### Document passage
━━━━━━━━━━━━━━━━━━━━
Ander Garaiar

Personal information
- Born: 17 May 2007 (age 19)

Sport
- Sport: Athletics
- Event: Sprint

Achievements and titles
- Personal bests: 60m: 6.73 (2026) 100m: 10.28 (2025) 200m: 20.74 (2025) NU20R

Medal record
Men's athletics
Representing Spain
European U20 Championships
| Gold medal – first place | 2025 Tampere | 100 m |

= Ander Garaiar =

Spanish sprinter (born 2007)

Ander Garaiar (born 17 May 2007) is a Spanish sprinter. He became the European under-20 champion over 100 metres in 2025 and is the Basque record holder over 100 and 200 metres.

==Biography==
He was born in Oiartzun in the province of Gipuzkoa. He would train as a youngster on the bike lanes around the Peñas de Aya along The Arditurri greenway. He was later coached by Valentín Rocandio.
━━━━━━━━━━━━━━━━━━━━
### Directions
**1)** Summarize the sprinter's profile in two sentences.
**2)** From the sprinter's profile, extract the stretch from "Medal record" through "sprinter (born 2007)".
None of the lines that come next are needed.

### Items listed in a dataset
━━━━━━━━━━━━━━━━━━━━
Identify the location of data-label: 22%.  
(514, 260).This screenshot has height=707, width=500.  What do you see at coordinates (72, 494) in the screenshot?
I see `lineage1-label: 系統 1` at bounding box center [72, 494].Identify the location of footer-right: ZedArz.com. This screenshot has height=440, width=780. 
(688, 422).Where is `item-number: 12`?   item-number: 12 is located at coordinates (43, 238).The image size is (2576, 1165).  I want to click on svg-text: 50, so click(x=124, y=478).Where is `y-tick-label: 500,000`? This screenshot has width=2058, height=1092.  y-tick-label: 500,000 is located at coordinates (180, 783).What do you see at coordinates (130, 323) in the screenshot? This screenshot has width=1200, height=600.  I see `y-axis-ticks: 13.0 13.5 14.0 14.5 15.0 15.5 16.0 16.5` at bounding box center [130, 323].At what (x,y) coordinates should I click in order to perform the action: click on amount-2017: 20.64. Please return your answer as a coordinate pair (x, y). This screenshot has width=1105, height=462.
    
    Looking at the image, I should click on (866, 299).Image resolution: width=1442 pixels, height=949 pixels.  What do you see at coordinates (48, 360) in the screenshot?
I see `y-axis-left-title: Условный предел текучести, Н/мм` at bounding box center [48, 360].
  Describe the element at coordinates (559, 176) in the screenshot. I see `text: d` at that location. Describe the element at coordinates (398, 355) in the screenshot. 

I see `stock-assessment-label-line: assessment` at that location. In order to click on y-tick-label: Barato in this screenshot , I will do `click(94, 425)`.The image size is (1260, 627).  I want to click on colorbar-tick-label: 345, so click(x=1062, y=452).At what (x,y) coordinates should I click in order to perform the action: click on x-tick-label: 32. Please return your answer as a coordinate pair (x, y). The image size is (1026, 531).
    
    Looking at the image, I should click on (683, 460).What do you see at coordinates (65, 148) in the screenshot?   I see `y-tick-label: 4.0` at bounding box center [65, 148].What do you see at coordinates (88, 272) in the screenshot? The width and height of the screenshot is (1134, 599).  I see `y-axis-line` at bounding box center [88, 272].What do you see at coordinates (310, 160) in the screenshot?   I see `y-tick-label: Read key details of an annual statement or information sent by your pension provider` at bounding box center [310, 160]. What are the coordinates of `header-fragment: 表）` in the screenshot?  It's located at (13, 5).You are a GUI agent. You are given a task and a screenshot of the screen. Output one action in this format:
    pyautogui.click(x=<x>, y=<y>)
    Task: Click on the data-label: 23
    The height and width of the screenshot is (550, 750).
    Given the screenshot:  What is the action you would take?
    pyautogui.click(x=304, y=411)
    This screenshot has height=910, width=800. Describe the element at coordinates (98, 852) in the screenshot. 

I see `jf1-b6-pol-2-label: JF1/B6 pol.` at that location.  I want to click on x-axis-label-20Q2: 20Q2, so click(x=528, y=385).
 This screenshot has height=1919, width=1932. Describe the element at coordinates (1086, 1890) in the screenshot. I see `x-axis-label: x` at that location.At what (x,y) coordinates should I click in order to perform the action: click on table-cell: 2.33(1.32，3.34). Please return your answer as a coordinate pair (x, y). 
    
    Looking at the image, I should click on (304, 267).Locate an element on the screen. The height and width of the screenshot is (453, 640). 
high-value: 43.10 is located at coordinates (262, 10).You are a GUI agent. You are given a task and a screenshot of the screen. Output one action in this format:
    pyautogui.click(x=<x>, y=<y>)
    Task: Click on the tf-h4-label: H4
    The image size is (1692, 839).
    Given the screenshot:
━━━━━━━━━━━━━━━━━━━━
### Results by task
**1)** Ander Garaiar, born 17 May 2007 in Oiartzun in the province of Gipuzkoa, is a Spanish sprinter who became the European under-20 champion over 100 metres in 2025. He holds the Basque records over 100 and 200 metres, trained as a youngster on the bike lanes along the Arditurri greenway, and was later coached by Valentín Rocandio.

**2)**
Medal record
Men's athletics
Representing Spain
European U20 Championships
| Gold medal – first place | 2025 Tampere | 100 m |

= Ander Garaiar =

Spanish sprinter (born 2007)